Let’s be clear and unequivocal: George Floyd didn’t deserve to die. But just think: Had he not (allegedly) tried to pass counterfeit money to a local merchant, he’d still be alive today. Perhaps had he not had fentanyl and methamphetamines in his system at the time of his arrest, he’d still be alive. But beyond that, at least 17 other Americans who died during the ensuing looting and rioting would also be alive. And untold storefronts and small businesses serving inner-city communities would still be intact. And ABC, NBC, CBS, CNN, MSNBC, and Fox News could’ve aired their regularly scheduled programming yesterday afternoon.
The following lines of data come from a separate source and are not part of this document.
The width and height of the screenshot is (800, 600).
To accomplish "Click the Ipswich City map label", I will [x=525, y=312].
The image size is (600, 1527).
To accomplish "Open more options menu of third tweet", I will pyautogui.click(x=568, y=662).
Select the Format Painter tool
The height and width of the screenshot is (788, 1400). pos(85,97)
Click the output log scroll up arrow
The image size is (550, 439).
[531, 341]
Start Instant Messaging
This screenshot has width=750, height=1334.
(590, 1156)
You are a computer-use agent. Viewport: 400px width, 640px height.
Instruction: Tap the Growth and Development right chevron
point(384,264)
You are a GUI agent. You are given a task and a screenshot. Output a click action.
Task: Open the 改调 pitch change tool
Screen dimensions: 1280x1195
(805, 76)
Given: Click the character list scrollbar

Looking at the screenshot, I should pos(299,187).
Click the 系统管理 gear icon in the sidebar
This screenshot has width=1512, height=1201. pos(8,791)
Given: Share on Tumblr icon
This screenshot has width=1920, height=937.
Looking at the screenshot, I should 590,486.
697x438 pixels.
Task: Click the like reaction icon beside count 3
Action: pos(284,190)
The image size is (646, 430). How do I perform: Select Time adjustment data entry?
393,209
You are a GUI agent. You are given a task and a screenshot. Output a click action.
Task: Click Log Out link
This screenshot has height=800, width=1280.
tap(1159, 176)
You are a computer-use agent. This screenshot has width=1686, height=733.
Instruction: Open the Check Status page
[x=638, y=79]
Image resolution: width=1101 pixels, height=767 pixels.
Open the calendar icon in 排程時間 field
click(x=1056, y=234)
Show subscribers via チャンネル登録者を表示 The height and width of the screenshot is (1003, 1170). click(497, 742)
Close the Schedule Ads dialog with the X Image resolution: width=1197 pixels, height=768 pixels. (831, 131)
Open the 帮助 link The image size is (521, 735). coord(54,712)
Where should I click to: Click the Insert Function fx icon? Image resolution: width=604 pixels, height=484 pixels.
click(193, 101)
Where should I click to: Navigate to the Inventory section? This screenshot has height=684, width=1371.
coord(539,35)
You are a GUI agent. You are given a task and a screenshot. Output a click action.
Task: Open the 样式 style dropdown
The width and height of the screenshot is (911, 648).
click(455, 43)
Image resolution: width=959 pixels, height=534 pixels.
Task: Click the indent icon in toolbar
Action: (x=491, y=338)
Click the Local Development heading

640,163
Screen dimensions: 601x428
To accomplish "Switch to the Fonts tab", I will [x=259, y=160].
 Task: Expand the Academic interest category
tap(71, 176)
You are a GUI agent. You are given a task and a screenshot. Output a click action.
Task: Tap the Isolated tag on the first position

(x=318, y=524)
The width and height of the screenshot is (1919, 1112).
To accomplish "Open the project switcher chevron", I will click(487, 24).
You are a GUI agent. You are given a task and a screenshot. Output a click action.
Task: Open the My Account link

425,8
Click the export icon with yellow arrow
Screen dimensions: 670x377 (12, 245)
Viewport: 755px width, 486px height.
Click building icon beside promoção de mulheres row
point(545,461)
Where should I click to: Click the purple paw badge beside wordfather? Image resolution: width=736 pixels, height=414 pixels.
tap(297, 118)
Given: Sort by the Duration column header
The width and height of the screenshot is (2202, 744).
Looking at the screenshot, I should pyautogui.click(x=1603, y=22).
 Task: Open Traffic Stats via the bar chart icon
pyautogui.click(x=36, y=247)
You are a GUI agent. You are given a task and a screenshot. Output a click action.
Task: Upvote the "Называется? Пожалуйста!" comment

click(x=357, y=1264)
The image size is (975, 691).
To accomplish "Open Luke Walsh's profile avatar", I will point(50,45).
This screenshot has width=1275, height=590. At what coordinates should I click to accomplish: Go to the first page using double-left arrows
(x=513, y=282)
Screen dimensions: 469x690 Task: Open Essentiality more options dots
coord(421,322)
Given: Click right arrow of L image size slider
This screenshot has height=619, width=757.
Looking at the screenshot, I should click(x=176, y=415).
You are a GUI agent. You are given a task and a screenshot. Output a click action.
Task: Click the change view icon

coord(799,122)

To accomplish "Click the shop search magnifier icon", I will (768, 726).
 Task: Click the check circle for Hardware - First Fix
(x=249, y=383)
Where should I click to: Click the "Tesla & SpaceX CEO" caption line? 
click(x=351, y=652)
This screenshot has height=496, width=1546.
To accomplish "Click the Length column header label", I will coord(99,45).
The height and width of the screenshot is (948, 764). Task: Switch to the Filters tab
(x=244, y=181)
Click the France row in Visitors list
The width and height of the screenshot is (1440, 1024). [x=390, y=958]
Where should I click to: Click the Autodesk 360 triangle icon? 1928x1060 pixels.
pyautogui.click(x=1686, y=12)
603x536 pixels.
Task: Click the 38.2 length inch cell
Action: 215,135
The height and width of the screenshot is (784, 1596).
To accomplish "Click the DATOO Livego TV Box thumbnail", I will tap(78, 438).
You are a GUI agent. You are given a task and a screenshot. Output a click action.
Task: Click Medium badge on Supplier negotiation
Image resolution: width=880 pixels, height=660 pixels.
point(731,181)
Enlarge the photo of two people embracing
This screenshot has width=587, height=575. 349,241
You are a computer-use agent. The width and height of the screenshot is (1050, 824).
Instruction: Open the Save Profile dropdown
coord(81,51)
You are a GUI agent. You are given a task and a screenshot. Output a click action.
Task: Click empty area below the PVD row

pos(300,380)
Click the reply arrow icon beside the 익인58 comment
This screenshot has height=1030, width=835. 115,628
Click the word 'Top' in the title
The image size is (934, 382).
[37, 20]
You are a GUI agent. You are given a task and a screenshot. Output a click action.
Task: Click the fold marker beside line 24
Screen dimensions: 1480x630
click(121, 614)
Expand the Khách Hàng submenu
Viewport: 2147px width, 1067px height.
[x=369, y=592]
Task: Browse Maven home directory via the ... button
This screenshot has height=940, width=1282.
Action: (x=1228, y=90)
Another funeral will be held today, but the deceased man won’t command nearly the attention afforded George Floyd. His name was David Dorn, he was 77, and he served 38 years with the St. Louis Police before retiring as a captain. During the early morning hours of June 2, he was gunned down as he tried to protect a friend’s pawn shop from looters.
“The fact that he was protecting and serving,” said Dorn’s son Brian, “this is the way, I feel in my heart of hearts, that he would have liked to leave this earth.”
David Dorn leaves behind a wife and five children, a life and legacy worth celebrating, and — forgive us — a case for martyrdom far stronger than that of George Floyd.